Waxing and sculpting ideas can be found on the event’s website. Design templates will also soon to be available on the Facebook page, and will include the Charlie Chaplin, the Movember and the Barbara Bush. That’s definitely a funny (yet weird) way to show your support. Ultimately, asking how a woman will prove she’s participating in Julyna and which template she used aren’t the kinds of questions I think we should be asking when it comes to cervical cancer. It’s a great idea to create more awareness about this disease, but what we really need to know is how to protect our health and ensure we’re tested properly.

Recently, a study was published in the journal Obstetrics & Gynecology which found that many doctors in the U.S. are ignoring the guidelines for who needs a cervical cancer virus test. As a result of doctors testing too frequently or even using the wrong tests, a lot of women are getting unnecessary tests. According to an article from Maclean’s, "younger women are supposed to get HPV testing only if a Pap signals a possible problem and doctors really need the extra information."

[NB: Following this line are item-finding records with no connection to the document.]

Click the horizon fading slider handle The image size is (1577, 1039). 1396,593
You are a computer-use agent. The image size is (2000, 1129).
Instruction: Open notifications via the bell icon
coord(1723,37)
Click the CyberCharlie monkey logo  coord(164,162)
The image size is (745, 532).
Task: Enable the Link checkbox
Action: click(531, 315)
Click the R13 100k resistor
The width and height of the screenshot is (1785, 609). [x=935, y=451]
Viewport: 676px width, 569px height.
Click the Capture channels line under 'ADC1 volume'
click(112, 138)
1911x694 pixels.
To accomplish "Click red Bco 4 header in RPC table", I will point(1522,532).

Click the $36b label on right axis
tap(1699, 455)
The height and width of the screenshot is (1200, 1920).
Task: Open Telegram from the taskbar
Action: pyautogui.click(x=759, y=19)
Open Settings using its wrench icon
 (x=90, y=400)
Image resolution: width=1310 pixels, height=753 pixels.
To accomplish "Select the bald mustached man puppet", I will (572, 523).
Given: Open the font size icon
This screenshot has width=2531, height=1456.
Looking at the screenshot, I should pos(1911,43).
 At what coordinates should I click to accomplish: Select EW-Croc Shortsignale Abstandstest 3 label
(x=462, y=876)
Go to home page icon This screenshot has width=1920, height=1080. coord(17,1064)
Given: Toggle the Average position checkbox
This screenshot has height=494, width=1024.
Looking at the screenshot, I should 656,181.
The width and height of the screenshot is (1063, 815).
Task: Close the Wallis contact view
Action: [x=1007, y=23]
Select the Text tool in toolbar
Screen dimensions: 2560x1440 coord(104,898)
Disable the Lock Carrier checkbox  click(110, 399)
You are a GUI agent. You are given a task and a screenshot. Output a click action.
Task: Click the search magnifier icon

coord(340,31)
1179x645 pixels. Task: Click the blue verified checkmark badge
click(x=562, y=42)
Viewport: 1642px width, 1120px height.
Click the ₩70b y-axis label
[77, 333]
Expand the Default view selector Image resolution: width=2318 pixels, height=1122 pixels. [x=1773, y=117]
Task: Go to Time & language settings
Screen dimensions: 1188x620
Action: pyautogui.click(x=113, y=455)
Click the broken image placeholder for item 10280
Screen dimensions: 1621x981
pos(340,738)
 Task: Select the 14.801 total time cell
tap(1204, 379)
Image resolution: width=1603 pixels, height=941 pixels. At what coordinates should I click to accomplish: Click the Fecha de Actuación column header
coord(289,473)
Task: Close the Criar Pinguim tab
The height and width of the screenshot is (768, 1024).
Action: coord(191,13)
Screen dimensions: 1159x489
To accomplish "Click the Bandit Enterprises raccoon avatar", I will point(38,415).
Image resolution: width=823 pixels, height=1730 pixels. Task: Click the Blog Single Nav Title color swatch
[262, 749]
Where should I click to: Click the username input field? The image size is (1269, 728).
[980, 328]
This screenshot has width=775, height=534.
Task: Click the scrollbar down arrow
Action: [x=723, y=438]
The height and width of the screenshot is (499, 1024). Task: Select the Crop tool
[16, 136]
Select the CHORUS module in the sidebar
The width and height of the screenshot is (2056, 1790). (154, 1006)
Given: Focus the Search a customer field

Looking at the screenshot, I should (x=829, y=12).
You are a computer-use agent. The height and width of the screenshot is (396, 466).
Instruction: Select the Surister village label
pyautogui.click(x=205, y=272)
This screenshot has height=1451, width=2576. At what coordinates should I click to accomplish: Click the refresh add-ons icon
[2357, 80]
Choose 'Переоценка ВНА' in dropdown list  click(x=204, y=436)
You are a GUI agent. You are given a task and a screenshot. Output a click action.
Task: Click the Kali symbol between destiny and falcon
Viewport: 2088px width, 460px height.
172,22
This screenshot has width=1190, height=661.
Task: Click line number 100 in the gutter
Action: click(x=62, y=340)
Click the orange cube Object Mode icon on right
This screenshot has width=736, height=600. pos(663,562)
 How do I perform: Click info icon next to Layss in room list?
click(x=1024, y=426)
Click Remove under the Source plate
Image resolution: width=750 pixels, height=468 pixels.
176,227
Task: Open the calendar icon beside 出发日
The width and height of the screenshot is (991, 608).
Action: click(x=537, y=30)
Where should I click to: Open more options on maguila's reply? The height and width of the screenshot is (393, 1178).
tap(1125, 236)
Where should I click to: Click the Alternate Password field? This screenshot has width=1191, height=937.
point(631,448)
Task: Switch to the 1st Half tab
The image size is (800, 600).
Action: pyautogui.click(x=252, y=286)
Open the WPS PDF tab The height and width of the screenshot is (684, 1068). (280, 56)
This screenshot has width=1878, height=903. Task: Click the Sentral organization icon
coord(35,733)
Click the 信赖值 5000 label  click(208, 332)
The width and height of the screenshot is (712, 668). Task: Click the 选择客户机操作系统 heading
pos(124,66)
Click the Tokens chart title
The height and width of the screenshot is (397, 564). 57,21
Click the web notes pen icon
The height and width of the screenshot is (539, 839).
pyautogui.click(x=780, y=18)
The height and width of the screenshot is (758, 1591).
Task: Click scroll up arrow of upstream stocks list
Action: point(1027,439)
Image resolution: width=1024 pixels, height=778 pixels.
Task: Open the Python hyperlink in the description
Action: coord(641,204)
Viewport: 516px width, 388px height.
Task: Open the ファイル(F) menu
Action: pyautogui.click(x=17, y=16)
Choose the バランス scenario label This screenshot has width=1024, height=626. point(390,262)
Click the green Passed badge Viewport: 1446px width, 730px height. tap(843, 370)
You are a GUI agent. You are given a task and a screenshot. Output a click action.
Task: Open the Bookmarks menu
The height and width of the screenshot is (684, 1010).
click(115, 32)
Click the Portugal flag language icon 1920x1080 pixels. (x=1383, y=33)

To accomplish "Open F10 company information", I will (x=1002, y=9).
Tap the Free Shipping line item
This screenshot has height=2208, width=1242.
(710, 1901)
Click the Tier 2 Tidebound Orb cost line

If we’re trying to raise money and awareness for cervical cancer, I think the place to start should be ensuring proper testing and care procedures are followed within the healthcare industry. With the mix of information out there regarding women’s health, I’m certainly confused as to what I should be tested for, at what age and how often.

Do you think Julyna is a cool and innovative way to raise money for a good cause? Or does it serve to sexualize women’s cancers?